Task requirements >>
Only one stretch of the records below should be repeated. It starts with the line containing "Instruction: Open the" and goes on through the line containing "Image resolution: width=509", exactly as written.

Saved entries >>
^^^^^^^^

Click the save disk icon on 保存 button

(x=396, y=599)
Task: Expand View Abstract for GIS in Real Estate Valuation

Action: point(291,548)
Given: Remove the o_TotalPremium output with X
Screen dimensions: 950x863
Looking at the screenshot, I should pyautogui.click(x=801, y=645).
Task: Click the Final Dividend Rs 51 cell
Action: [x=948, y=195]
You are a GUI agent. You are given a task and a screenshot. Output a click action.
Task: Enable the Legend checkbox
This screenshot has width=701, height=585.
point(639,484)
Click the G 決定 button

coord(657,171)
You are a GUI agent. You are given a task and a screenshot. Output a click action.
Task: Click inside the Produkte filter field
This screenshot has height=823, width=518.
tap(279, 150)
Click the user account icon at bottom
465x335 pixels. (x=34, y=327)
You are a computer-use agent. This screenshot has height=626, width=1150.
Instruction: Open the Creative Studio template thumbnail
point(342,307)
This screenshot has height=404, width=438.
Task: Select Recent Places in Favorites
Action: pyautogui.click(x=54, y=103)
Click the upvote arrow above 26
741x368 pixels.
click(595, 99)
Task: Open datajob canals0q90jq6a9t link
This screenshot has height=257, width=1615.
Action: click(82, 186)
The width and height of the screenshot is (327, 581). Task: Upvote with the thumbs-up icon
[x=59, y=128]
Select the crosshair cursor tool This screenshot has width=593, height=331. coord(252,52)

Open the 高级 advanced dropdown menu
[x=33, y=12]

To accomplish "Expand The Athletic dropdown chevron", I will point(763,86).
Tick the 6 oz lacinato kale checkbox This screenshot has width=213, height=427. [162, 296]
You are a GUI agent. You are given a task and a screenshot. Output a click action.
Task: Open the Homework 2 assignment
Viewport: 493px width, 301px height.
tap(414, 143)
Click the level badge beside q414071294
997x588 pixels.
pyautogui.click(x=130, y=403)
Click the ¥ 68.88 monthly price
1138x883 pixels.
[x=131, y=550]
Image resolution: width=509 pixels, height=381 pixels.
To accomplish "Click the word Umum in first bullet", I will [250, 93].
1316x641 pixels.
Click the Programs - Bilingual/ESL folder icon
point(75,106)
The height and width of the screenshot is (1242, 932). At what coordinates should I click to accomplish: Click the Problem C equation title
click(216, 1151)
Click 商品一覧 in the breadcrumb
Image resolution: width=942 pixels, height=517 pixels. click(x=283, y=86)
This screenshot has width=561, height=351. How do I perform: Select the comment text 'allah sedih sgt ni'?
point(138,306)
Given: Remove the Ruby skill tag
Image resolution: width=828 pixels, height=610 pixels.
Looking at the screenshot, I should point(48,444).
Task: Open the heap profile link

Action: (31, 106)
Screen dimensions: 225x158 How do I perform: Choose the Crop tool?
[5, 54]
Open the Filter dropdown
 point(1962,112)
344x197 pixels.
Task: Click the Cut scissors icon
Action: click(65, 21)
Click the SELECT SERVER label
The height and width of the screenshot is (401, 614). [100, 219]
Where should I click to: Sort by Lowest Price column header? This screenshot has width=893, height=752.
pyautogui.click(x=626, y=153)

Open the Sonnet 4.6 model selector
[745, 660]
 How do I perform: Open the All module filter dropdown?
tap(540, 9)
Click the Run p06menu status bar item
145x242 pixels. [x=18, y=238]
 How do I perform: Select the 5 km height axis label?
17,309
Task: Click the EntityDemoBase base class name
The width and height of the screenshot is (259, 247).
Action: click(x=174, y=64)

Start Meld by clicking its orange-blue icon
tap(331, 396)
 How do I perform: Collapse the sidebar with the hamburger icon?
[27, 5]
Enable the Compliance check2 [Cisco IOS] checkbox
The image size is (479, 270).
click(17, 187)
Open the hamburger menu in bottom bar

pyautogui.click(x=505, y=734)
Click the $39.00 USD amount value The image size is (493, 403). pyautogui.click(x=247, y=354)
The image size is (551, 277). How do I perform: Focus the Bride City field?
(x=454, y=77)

^^^^^^^^

Finished exercise >>
Instruction: Open the Creative Studio template thumbnail
point(342,307)
This screenshot has height=404, width=438.
Task: Select Recent Places in Favorites
Action: pyautogui.click(x=54, y=103)
Click the upvote arrow above 26
741x368 pixels.
click(595, 99)
Task: Open datajob canals0q90jq6a9t link
This screenshot has height=257, width=1615.
Action: click(82, 186)
The width and height of the screenshot is (327, 581). Task: Upvote with the thumbs-up icon
[x=59, y=128]
Select the crosshair cursor tool This screenshot has width=593, height=331. coord(252,52)

Open the 高级 advanced dropdown menu
[x=33, y=12]

To accomplish "Expand The Athletic dropdown chevron", I will point(763,86).
Tick the 6 oz lacinato kale checkbox This screenshot has width=213, height=427. [162, 296]
You are a GUI agent. You are given a task and a screenshot. Output a click action.
Task: Open the Homework 2 assignment
Viewport: 493px width, 301px height.
tap(414, 143)
Click the level badge beside q414071294
997x588 pixels.
pyautogui.click(x=130, y=403)
Click the ¥ 68.88 monthly price
1138x883 pixels.
[x=131, y=550]
Image resolution: width=509 pixels, height=381 pixels.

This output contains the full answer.